Lee, T.U., Liu, Y. and Xie, Y.M., 2024. Composite Structures, p.117875. [Link]
Curved surfaces may be approximated using polygonal panels to simplify complex architectural designs, yet their constructions can be expensive due to single-use moulds producing unique panels. To reduce costs, strategies like planarizing and reducing the number of different panels have been suggested, which are increasingly achievable with advancing digital fabrication technologies. However, current subtractive and additive manufacturing techniques face challenges in producing complex 3D shapes and large volumes, respectively. Combining these two techniques has been attempted, mainly with small 3D-printed nodes, leaving the direct realization of curved surface approximations unexplored.
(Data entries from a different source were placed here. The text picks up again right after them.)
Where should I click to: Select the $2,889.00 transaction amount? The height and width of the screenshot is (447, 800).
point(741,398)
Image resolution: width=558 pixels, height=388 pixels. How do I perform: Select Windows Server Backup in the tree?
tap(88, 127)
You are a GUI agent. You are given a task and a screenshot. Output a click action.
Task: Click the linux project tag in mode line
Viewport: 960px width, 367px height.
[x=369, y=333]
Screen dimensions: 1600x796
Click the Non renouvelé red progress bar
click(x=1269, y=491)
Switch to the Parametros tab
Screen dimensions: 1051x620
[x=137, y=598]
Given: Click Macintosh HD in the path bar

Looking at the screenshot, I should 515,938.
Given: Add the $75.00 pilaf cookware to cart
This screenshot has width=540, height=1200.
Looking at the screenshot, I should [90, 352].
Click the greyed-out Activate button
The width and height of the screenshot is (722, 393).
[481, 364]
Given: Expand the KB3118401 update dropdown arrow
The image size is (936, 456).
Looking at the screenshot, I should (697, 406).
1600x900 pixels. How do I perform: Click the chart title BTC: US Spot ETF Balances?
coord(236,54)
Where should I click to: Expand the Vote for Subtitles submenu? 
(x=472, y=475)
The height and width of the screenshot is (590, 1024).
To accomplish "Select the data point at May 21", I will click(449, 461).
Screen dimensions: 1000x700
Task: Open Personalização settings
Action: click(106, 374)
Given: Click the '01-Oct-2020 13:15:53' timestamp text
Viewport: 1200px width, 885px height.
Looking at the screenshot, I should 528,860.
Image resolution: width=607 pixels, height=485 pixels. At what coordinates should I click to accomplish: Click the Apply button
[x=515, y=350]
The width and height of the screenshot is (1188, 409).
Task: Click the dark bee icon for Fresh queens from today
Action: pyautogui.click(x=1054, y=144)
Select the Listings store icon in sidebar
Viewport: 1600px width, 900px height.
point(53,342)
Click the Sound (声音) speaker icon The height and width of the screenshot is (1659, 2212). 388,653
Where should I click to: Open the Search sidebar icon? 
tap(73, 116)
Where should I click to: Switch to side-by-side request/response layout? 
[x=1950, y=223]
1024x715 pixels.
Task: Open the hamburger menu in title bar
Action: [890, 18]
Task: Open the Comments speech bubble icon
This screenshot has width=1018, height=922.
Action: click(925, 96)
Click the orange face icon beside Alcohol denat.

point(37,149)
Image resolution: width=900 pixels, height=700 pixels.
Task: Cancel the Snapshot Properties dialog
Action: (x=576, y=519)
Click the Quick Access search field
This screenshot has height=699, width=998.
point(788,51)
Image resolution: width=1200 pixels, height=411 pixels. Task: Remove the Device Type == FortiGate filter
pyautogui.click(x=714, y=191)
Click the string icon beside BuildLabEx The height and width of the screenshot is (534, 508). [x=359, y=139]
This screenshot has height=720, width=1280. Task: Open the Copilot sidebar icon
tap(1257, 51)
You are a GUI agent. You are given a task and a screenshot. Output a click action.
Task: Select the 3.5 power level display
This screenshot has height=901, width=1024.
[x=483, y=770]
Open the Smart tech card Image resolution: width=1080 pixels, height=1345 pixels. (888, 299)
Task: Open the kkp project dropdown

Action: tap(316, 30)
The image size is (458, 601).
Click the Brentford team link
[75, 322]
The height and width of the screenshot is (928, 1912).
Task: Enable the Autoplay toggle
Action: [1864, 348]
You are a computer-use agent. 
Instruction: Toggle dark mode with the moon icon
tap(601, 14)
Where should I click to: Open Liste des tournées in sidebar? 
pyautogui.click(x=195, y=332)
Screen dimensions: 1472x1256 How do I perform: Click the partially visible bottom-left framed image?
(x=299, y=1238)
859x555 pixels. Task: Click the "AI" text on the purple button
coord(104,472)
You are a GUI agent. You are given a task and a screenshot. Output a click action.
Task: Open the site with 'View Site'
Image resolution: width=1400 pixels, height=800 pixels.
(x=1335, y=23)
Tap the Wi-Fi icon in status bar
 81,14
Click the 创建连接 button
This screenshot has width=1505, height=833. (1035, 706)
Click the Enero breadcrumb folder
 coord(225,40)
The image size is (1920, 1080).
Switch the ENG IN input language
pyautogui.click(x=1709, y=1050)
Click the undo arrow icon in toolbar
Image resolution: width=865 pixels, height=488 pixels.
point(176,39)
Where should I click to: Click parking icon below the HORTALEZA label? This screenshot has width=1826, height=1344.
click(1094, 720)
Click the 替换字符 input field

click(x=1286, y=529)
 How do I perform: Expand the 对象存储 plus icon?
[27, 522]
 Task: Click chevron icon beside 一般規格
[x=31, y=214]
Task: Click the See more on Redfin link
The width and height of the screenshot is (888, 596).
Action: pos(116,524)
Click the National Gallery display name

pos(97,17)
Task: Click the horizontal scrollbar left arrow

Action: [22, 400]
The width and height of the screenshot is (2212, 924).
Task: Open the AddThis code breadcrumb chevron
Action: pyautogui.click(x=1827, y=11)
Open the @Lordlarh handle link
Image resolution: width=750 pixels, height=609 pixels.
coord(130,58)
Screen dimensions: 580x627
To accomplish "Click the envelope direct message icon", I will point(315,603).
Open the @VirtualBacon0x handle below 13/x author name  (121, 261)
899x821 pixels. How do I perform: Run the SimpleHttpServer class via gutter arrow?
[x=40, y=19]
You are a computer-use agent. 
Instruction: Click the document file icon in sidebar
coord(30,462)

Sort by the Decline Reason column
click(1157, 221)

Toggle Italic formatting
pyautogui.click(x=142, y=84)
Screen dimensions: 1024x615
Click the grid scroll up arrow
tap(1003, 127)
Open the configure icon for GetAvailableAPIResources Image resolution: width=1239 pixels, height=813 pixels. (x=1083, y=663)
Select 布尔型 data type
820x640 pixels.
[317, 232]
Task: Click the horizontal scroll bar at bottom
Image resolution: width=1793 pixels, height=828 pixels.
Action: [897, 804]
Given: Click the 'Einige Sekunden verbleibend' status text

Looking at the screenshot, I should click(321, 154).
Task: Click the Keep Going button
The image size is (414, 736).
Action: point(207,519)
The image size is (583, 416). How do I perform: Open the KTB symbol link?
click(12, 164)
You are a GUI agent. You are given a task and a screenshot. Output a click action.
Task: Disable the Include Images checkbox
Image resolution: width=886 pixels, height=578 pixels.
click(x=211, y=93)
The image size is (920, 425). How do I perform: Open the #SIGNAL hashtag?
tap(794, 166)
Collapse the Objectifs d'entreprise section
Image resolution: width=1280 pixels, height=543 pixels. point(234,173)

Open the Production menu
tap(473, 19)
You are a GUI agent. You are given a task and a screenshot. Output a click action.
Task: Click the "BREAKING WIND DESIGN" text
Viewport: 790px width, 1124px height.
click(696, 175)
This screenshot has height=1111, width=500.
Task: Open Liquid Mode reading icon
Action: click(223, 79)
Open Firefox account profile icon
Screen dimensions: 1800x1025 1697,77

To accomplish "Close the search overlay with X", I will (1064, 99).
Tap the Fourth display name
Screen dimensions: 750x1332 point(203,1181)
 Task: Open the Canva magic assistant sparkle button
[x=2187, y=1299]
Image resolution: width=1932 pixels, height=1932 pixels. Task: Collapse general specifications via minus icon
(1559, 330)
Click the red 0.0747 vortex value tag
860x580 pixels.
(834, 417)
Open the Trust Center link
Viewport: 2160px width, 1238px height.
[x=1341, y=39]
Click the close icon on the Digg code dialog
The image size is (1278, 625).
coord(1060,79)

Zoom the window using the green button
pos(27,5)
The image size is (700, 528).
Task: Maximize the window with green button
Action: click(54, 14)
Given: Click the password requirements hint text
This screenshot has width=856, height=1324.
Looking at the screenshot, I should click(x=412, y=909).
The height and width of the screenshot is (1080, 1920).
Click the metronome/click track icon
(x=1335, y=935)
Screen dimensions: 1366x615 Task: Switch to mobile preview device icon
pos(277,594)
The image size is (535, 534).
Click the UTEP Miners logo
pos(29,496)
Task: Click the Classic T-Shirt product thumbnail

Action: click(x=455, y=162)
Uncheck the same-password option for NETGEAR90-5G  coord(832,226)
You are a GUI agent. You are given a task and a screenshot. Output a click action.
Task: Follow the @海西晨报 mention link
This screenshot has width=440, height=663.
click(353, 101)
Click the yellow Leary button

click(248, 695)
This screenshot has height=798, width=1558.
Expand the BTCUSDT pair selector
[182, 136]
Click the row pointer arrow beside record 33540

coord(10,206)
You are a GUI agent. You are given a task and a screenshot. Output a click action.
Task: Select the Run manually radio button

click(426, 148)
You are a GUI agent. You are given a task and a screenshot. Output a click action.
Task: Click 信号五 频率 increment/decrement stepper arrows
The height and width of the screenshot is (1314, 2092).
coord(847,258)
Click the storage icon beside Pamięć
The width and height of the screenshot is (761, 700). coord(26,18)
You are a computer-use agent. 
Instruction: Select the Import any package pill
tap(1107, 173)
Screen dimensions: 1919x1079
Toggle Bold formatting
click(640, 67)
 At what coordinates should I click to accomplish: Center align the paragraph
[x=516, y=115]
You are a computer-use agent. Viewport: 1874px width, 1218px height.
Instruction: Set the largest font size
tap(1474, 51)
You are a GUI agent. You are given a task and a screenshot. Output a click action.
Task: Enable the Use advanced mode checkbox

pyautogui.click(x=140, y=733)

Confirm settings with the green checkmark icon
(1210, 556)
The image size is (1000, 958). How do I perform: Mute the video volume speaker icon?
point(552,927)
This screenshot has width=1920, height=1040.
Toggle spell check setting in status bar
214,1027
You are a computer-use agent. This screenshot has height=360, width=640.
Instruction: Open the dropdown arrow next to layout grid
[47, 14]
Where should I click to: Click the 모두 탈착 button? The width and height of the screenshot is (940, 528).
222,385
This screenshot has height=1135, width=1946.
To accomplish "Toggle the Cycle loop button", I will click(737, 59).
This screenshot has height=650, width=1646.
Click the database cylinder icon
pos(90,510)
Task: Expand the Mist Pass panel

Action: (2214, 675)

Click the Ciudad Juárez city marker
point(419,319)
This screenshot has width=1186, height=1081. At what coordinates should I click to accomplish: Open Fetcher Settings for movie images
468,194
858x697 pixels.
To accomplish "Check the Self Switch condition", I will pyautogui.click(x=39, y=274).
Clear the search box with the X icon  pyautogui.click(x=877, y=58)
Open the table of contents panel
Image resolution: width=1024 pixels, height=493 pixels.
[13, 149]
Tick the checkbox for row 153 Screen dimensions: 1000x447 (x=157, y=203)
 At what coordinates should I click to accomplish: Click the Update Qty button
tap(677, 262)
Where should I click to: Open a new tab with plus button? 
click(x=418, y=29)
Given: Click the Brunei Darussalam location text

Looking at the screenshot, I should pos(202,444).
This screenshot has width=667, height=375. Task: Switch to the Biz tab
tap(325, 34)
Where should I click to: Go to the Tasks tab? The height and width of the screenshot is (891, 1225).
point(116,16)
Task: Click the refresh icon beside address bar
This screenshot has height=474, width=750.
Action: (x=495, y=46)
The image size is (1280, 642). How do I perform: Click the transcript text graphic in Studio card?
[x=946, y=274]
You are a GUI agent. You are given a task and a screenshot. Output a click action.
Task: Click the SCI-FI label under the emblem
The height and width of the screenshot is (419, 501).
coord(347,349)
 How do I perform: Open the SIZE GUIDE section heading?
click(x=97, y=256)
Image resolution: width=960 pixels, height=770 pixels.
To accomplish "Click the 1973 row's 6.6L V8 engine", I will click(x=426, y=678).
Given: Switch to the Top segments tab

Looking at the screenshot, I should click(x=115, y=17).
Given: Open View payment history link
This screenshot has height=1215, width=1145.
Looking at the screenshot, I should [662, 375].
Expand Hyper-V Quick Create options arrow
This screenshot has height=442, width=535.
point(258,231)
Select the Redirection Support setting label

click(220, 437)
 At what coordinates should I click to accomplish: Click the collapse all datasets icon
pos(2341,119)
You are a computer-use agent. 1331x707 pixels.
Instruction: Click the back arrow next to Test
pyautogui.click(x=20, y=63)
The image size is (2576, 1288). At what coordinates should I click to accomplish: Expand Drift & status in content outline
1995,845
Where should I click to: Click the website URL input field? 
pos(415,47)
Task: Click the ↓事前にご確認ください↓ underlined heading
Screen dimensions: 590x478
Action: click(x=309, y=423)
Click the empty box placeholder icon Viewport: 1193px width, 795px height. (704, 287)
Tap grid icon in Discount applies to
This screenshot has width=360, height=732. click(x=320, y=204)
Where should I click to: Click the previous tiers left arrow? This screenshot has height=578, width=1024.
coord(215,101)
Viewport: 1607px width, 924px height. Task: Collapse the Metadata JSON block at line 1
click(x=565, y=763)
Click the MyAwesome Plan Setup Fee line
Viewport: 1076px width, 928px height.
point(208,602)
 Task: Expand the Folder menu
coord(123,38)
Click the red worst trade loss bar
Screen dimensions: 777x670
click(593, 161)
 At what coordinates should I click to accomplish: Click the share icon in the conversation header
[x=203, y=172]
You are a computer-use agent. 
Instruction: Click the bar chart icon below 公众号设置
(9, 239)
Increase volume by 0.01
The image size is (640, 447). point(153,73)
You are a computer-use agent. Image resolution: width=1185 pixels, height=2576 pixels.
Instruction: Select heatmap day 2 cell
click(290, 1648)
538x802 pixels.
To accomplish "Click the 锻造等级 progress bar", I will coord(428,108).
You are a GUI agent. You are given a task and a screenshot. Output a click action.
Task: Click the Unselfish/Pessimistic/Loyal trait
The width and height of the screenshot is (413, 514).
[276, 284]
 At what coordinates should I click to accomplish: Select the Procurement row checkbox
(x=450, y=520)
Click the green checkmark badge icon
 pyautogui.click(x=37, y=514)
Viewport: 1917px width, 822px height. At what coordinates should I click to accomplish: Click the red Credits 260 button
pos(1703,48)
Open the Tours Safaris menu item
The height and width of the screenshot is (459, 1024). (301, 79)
This paper extends the thick-panel origami theory to introduce planar-thick panels and 3D-printed gap fillers for cost-effective constructions. It presents a computational workflow to transform meshes into non-intersecting panels while preserving edge connectivity and frame-like gap fillers with minimized volumes. Physical prototypes demonstrate significant cost savings compared to direct 3D printing. All prototypes are accurate within a 10 mm material thickness due to the guidance of the gap fillers. The finite element analysis shows that structural performance is greatly influenced by the material properties, especially of panels, due to their relatively larger volume. Numerical examples are also presented using the 𝑘-means clustering-optimization method to reduce the number of different panels.